▶ _WHAT THE EXERCISE ASKS_: Return every line below exactly, leaving nothing out.

(Beginning of DATA PROVIDED)

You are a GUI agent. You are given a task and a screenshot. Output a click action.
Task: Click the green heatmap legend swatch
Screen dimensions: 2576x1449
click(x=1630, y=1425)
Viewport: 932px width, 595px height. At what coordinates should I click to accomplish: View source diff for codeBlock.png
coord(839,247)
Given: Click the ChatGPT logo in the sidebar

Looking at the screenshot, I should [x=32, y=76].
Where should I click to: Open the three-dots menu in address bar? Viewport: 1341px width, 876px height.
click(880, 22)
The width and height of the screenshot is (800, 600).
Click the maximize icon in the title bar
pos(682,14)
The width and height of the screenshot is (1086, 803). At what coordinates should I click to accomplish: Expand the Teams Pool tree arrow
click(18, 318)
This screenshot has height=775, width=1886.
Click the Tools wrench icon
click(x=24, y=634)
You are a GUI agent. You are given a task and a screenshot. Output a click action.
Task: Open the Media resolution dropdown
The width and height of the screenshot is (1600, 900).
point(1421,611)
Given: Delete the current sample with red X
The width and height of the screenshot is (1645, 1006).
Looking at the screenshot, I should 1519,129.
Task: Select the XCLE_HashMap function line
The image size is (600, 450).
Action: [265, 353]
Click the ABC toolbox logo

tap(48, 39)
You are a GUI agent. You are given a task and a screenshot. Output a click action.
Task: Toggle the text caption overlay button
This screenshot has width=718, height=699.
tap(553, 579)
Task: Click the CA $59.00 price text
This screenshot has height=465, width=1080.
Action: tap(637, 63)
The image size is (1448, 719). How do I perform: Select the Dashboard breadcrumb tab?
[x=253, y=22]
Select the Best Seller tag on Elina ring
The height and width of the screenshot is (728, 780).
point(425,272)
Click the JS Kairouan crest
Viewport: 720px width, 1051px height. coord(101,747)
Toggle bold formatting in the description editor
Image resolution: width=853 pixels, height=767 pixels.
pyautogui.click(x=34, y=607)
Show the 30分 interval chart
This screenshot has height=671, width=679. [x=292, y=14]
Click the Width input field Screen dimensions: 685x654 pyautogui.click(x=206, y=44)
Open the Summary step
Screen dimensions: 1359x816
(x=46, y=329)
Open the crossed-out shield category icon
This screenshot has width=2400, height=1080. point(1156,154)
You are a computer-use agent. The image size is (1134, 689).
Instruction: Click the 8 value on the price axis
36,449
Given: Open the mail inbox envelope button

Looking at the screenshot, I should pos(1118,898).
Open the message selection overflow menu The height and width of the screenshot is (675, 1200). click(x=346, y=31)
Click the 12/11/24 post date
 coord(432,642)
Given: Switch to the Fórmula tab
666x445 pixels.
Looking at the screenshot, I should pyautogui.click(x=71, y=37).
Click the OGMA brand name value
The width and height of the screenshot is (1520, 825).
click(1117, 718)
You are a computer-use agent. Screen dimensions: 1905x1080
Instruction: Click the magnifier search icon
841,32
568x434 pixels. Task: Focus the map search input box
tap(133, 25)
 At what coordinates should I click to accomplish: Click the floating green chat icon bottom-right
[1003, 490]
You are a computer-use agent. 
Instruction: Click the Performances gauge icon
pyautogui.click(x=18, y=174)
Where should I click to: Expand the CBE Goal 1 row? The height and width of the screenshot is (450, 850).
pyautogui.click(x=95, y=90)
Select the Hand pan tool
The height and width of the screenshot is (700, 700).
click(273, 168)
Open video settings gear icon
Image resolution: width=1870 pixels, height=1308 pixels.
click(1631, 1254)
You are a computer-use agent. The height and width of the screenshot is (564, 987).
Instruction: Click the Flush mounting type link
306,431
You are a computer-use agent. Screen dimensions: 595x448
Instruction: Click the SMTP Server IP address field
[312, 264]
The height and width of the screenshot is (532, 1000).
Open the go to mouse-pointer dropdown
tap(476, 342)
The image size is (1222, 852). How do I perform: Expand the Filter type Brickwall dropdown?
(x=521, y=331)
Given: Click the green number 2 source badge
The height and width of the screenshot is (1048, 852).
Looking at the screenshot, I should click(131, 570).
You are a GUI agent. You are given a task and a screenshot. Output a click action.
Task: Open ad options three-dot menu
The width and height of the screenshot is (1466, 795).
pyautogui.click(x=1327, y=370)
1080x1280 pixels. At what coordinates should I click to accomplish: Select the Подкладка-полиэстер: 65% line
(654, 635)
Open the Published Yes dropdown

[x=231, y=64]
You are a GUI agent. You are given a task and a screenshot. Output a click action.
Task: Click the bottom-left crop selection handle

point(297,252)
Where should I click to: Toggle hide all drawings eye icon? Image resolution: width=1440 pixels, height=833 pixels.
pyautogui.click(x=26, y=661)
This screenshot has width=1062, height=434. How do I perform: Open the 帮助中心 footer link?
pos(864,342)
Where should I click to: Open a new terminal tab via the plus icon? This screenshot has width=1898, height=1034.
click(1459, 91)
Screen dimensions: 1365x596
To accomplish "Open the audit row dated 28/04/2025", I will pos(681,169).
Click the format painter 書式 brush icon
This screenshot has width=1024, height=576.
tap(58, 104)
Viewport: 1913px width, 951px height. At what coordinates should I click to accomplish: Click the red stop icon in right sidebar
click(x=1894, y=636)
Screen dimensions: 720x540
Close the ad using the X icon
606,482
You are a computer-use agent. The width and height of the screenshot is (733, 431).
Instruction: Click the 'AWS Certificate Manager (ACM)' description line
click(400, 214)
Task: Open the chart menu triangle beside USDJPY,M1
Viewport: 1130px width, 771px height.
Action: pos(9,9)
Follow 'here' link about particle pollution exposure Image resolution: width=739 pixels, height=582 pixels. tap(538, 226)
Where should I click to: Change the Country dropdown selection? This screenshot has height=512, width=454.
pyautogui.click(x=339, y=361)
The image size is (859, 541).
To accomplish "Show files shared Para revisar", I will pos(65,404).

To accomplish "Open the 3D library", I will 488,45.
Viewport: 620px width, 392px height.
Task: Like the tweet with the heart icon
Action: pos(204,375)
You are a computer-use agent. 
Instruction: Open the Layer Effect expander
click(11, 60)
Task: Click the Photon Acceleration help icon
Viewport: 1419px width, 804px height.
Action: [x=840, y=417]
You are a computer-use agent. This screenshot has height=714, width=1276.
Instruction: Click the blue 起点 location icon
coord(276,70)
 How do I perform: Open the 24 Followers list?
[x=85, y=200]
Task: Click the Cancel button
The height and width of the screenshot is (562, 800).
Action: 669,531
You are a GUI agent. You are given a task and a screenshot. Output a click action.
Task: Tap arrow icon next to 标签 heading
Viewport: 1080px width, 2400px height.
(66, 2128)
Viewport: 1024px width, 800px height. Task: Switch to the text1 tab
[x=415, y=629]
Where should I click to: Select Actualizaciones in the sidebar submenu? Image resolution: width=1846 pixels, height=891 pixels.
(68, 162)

(End of DATA PROVIDED)

▶ _EXERCISE RESPONSE_:
You are a GUI agent. You are given a task and a screenshot. Output a click action.
Task: Click the green heatmap legend swatch
Screen dimensions: 2576x1449
click(x=1630, y=1425)
Viewport: 932px width, 595px height. At what coordinates should I click to accomplish: View source diff for codeBlock.png
coord(839,247)
Given: Click the ChatGPT logo in the sidebar

Looking at the screenshot, I should [x=32, y=76].
Where should I click to: Open the three-dots menu in address bar? Viewport: 1341px width, 876px height.
click(880, 22)
The width and height of the screenshot is (800, 600).
Click the maximize icon in the title bar
pos(682,14)
The width and height of the screenshot is (1086, 803). At what coordinates should I click to accomplish: Expand the Teams Pool tree arrow
click(18, 318)
This screenshot has height=775, width=1886.
Click the Tools wrench icon
click(x=24, y=634)
You are a GUI agent. You are given a task and a screenshot. Output a click action.
Task: Open the Media resolution dropdown
The width and height of the screenshot is (1600, 900).
point(1421,611)
Given: Delete the current sample with red X
The width and height of the screenshot is (1645, 1006).
Looking at the screenshot, I should 1519,129.
Task: Select the XCLE_HashMap function line
The image size is (600, 450).
Action: [265, 353]
Click the ABC toolbox logo

tap(48, 39)
You are a GUI agent. You are given a task and a screenshot. Output a click action.
Task: Toggle the text caption overlay button
This screenshot has width=718, height=699.
tap(553, 579)
Task: Click the CA $59.00 price text
This screenshot has height=465, width=1080.
Action: tap(637, 63)
The image size is (1448, 719). How do I perform: Select the Dashboard breadcrumb tab?
[x=253, y=22]
Select the Best Seller tag on Elina ring
The height and width of the screenshot is (728, 780).
point(425,272)
Click the JS Kairouan crest
Viewport: 720px width, 1051px height. coord(101,747)
Toggle bold formatting in the description editor
Image resolution: width=853 pixels, height=767 pixels.
pyautogui.click(x=34, y=607)
Show the 30分 interval chart
This screenshot has height=671, width=679. [x=292, y=14]
Click the Width input field Screen dimensions: 685x654 pyautogui.click(x=206, y=44)
Open the Summary step
Screen dimensions: 1359x816
(x=46, y=329)
Open the crossed-out shield category icon
This screenshot has width=2400, height=1080. point(1156,154)
You are a computer-use agent. The image size is (1134, 689).
Instruction: Click the 8 value on the price axis
36,449
Given: Open the mail inbox envelope button

Looking at the screenshot, I should pos(1118,898).
Open the message selection overflow menu The height and width of the screenshot is (675, 1200). click(x=346, y=31)
Click the 12/11/24 post date
 coord(432,642)
Given: Switch to the Fórmula tab
666x445 pixels.
Looking at the screenshot, I should pyautogui.click(x=71, y=37).
Click the OGMA brand name value
The width and height of the screenshot is (1520, 825).
click(1117, 718)
You are a computer-use agent. Screen dimensions: 1905x1080
Instruction: Click the magnifier search icon
841,32
568x434 pixels. Task: Focus the map search input box
tap(133, 25)
 At what coordinates should I click to accomplish: Click the floating green chat icon bottom-right
[1003, 490]
You are a computer-use agent. 
Instruction: Click the Performances gauge icon
pyautogui.click(x=18, y=174)
Where should I click to: Expand the CBE Goal 1 row? The height and width of the screenshot is (450, 850).
pyautogui.click(x=95, y=90)
Select the Hand pan tool
The height and width of the screenshot is (700, 700).
click(273, 168)
Open video settings gear icon
Image resolution: width=1870 pixels, height=1308 pixels.
click(1631, 1254)
You are a computer-use agent. The height and width of the screenshot is (564, 987).
Instruction: Click the Flush mounting type link
306,431
You are a computer-use agent. Screen dimensions: 595x448
Instruction: Click the SMTP Server IP address field
[312, 264]
The height and width of the screenshot is (532, 1000).
Open the go to mouse-pointer dropdown
tap(476, 342)
The image size is (1222, 852). How do I perform: Expand the Filter type Brickwall dropdown?
(x=521, y=331)
Given: Click the green number 2 source badge
The height and width of the screenshot is (1048, 852).
Looking at the screenshot, I should click(131, 570).
You are a GUI agent. You are given a task and a screenshot. Output a click action.
Task: Open ad options three-dot menu
The width and height of the screenshot is (1466, 795).
pyautogui.click(x=1327, y=370)
1080x1280 pixels. At what coordinates should I click to accomplish: Select the Подкладка-полиэстер: 65% line
(654, 635)
Open the Published Yes dropdown

[x=231, y=64]
You are a GUI agent. You are given a task and a screenshot. Output a click action.
Task: Click the bottom-left crop selection handle

point(297,252)
Where should I click to: Toggle hide all drawings eye icon? Image resolution: width=1440 pixels, height=833 pixels.
pyautogui.click(x=26, y=661)
This screenshot has width=1062, height=434. How do I perform: Open the 帮助中心 footer link?
pos(864,342)
Where should I click to: Open a new terminal tab via the plus icon? This screenshot has width=1898, height=1034.
click(1459, 91)
Screen dimensions: 1365x596
To accomplish "Open the audit row dated 28/04/2025", I will pos(681,169).
Click the format painter 書式 brush icon
This screenshot has width=1024, height=576.
tap(58, 104)
Viewport: 1913px width, 951px height. At what coordinates should I click to accomplish: Click the red stop icon in right sidebar
click(x=1894, y=636)
Screen dimensions: 720x540
Close the ad using the X icon
606,482
You are a computer-use agent. The width and height of the screenshot is (733, 431).
Instruction: Click the 'AWS Certificate Manager (ACM)' description line
click(400, 214)
Task: Open the chart menu triangle beside USDJPY,M1
Viewport: 1130px width, 771px height.
Action: pos(9,9)
Follow 'here' link about particle pollution exposure Image resolution: width=739 pixels, height=582 pixels. tap(538, 226)
Where should I click to: Change the Country dropdown selection? This screenshot has height=512, width=454.
pyautogui.click(x=339, y=361)
The image size is (859, 541).
To accomplish "Show files shared Para revisar", I will pos(65,404).

To accomplish "Open the 3D library", I will 488,45.
Viewport: 620px width, 392px height.
Task: Like the tweet with the heart icon
Action: pos(204,375)
You are a computer-use agent. 
Instruction: Open the Layer Effect expander
click(11, 60)
Task: Click the Photon Acceleration help icon
Viewport: 1419px width, 804px height.
Action: [x=840, y=417]
You are a computer-use agent. This screenshot has height=714, width=1276.
Instruction: Click the blue 起点 location icon
coord(276,70)
 How do I perform: Open the 24 Followers list?
[x=85, y=200]
Task: Click the Cancel button
The height and width of the screenshot is (562, 800).
Action: 669,531
You are a GUI agent. You are given a task and a screenshot. Output a click action.
Task: Tap arrow icon next to 标签 heading
Viewport: 1080px width, 2400px height.
(66, 2128)
Viewport: 1024px width, 800px height. Task: Switch to the text1 tab
[x=415, y=629]
Where should I click to: Select Actualizaciones in the sidebar submenu? Image resolution: width=1846 pixels, height=891 pixels.
(68, 162)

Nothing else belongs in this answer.